‘In Memory of my dear grandchild Elizabeth Bradstreet’ by Anne Bradstreet (1612-1672)

Articles’ AUTHOR:
Articles’ tags:
Other Articles:
  • ‘Sympathy’ by Paul Lawrence Dunbar (1872-1906)
  • ‘Because I could not stop for Death’ by Emily Dickinson (1830-1886)
  • ‘The Ballad of Father Gilligan’ by W B Yeats (1865-1939)

‘In Memory of my dear grandchild Elizabeth Bradstreet’ by Anne Bradstreet (1612-1672)


Farewell dear babe, my heart's too much content,
Farewell sweet babe, the pleasure of mine eye,
Farewell fair flower that for a space was lent,
Then ta'en away unto eternity.   4
Blest babe why should I once bewail thy fate,
Or sigh the days so soon were terminate;
Sith thou art settled in an everlasting state.   7

By nature trees do rot when they are grown.      
And plums and apples thoroughly ripe do fall,
And corn and grass are in their season mown,  10
And time brings down what is both strong and tall.
But plants new set to be eradicate,                              12
And buds new blown, to have so short a date,
Is by His hand alone that guides nature and fate.

Considering the Poem

In this elegy for her dead grandchild, Anne Bradstreet stares at the worst that can happen, and the worst that can happen stares straight back.  The intensity of her pain is embodied in the first three lines, each one a salutation, in grief, to the ‘sweet’, ‘dear’ departed child who, in physical life, was the ‘pleasure’ of the poet’s eye.  These tender repetitions set the mood of the poem and establish a relationship with us, the readers, that’s so intense that we may feel a little ashamed to be this close to such a personal anguish.

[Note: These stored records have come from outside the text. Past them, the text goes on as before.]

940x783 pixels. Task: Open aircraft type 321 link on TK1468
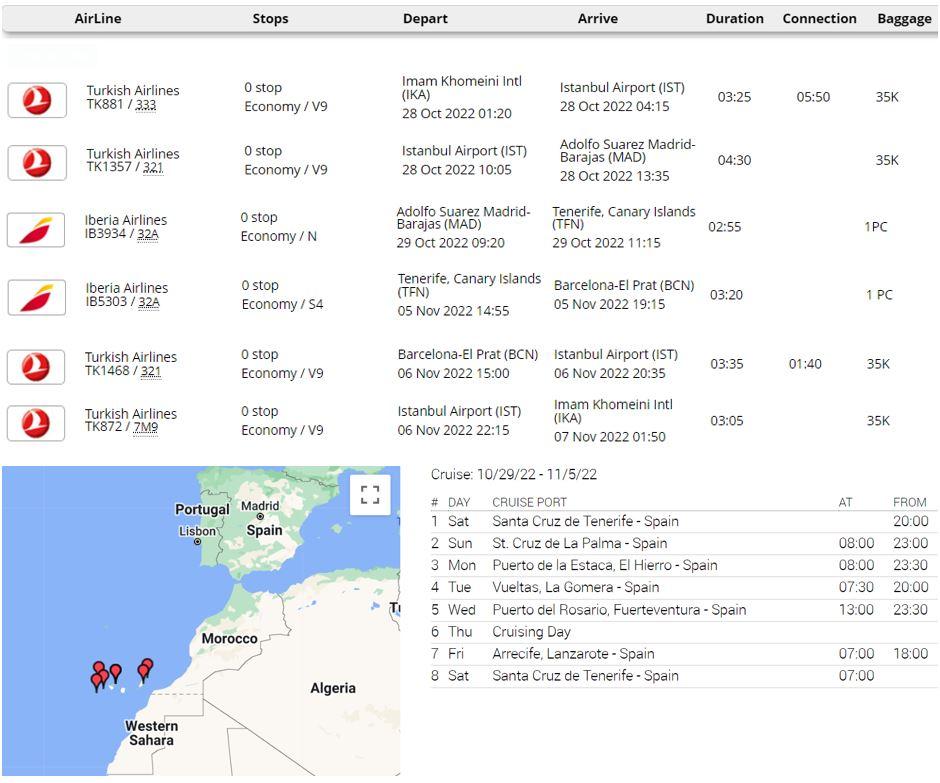click(151, 372)
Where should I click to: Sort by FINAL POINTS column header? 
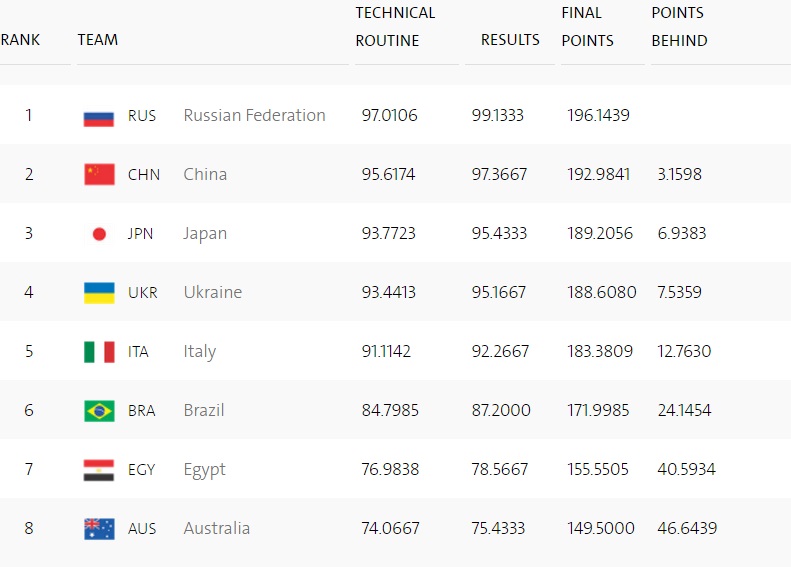click(588, 27)
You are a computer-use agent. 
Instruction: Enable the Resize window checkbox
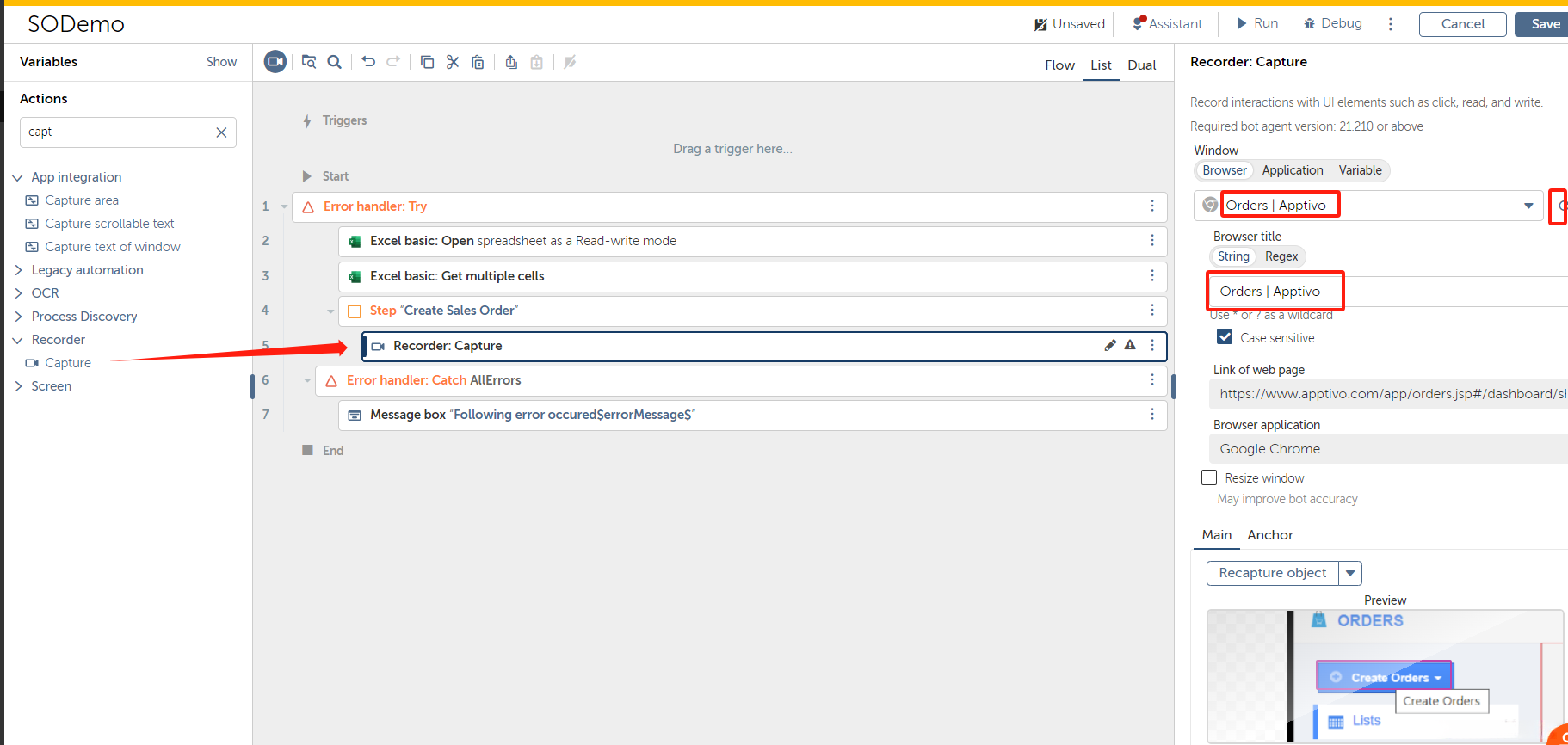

By the third farewell, however, something in Anne Bradstreet’s handling of the sadness is changing: the centre of gravity begins to shift from feeling to reasoning as she starts to consider how the death of such an innocent infant could happen in a world governed by a God who was both benevolent and all-powerful. Perhaps, this leaning into thought has begun even in the first three lines when we hear that the infant in the world was too much cherished in the grandmother’s heart, that the sight of the material child was a sensory pleasure that, like all such pleasures, cannot last, and that the infant’s life, if looked at from a Christian perspective, is ‘lent’ (3), not given. The pain felt and expressed by the grandmother tells us that no ill is meant by these implications. What Anne Bradstreet is doing is to start the process she follows in the rest of the poem, of justifying – or attempting to justify – the ways of God.

She does this by applying Christian ideas and concepts to the problem of innocent death. The child, after all, has passed from the material world of space and time into an ‘Everlasting state’ (7). She is ‘blest’ in the transition. So, why should the grandmother mourn this infant’s ‘fate’ (5)?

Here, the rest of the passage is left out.